Yes, he added that checkbox to it. And said he’d pay employees who disagree with him to leave(which at least 159 of them took the offer).
Matt Mullenweg: ‘WordPress.org just belongs to me’
Not satisfied with the show so far, Matt rolled a d20 and got another nat 20 in bad choices: In the middle of sueing WP Engine, he thought it was a good idea to ban the company from accessing wordpress.org’ resources. This means that all their clients could no longer update plugins, themes or wordpress itself.
And to add insult to injury, in a 5d chess move, Matt himself, not through Automattic this time, launched his very own “WP Engine tracker” page, listing every single website to leave the service due to his attacks. Showing how proud he was in causing problems to the non-involved users.

Like anyone with a functioning frontal lobe could imagine, this didn’t look good to the judge, who quickly ruled Matt can’t throw a tantrum that affects thousands of unrelated people over some petty situation like that.
Matt was not happy.
“I hope you all get what you and WP Engine wanted”
After taking the news very well, our CEO rage quit the Community Slack. According to 404 media, he said:
“I’m sick and disgusted to be legally compelled to provide free labor to an organization as parasitic and exploitive as WP Engine. I hope you all get what you and WP Engine wanted.”

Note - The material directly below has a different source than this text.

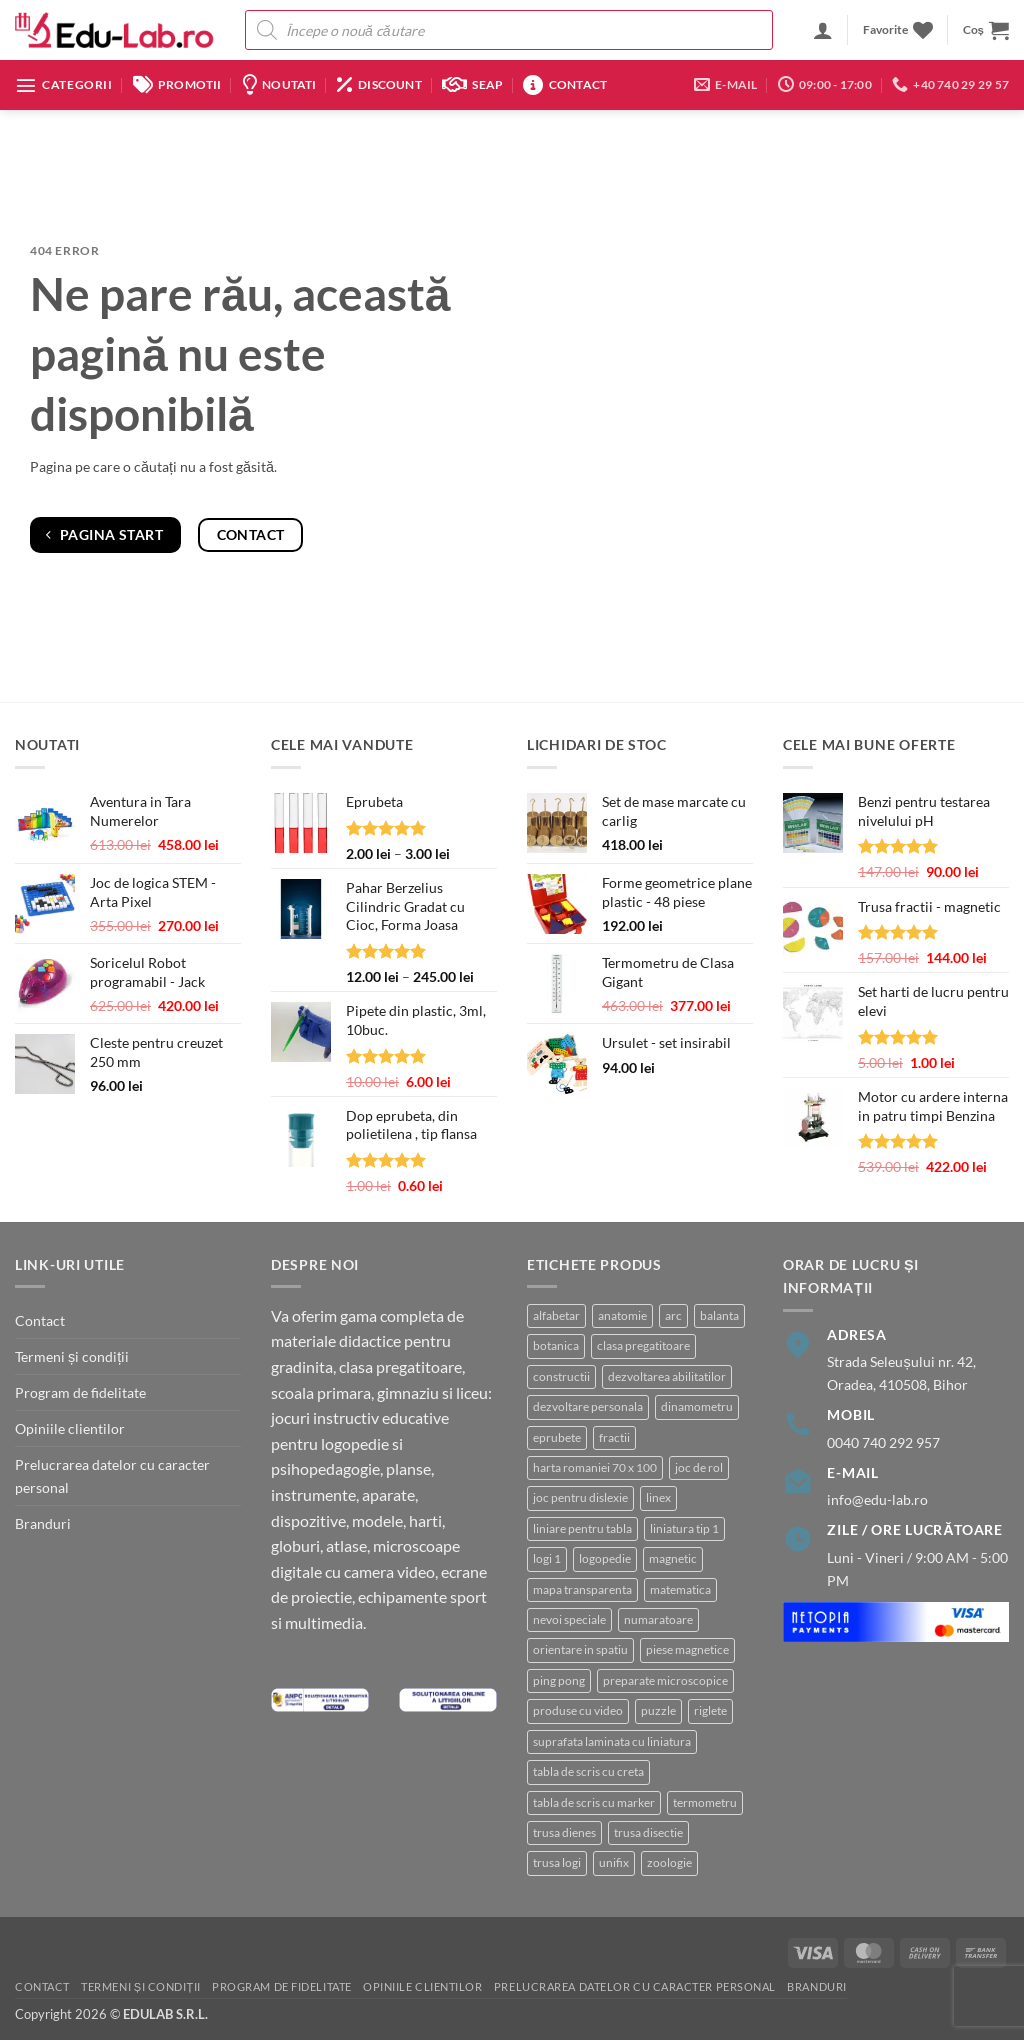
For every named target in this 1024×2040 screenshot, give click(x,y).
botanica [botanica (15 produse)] (556, 1345)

He then took a short christmas break and is now back in black, announcing that his company will spend just 45 weekly hours developing wordpress, instead of the previous almost 4000, allegedly to incentivize companies to join his “Five for the Future” program where companies would donate 5% of their resources to wordpress.org.
I said allegedly above because, immediately after, Matt lashed out at contributors. He wrote a full blog post talking about how he deactivated several accounts, in special two who were planning on creating a fork of wordpress. One of the accounts had not been used since 2020 and had no connection to anything mentioned here.
This would have been a massive impact to them, since they can’t contribute to neither the core wordpress nor plugins due to not having an account anymore, thus being unable to continue the fork project…. if not for the fact anyone can still fork it on github.
“Joost and Karim have a number of bold and interesting ideas, and I’m genuinely curious to see how they work out,[…] The beauty of open source is they can take all of the GPL code in WordPress and ship their vision. You don’t need permission, you can just do things. If they create something that’s awesome, we may even merge it back into WordPress, that ability for code and ideas to freely flow between projects is part of what makes open source such an engine for innovation.”
-Matt Mullenweg
This is as far as the drama has gone so far. I might have missed some stuff here and there, so feel free to comment or message me however you like and I’ll add to the post(don’t worry, I won’t ban your neopets account for correcting me).
Let us all hope that Matt gets tired of wordpress and decides to retire and invest in crypto or something, allowing every other website to not fear for its future.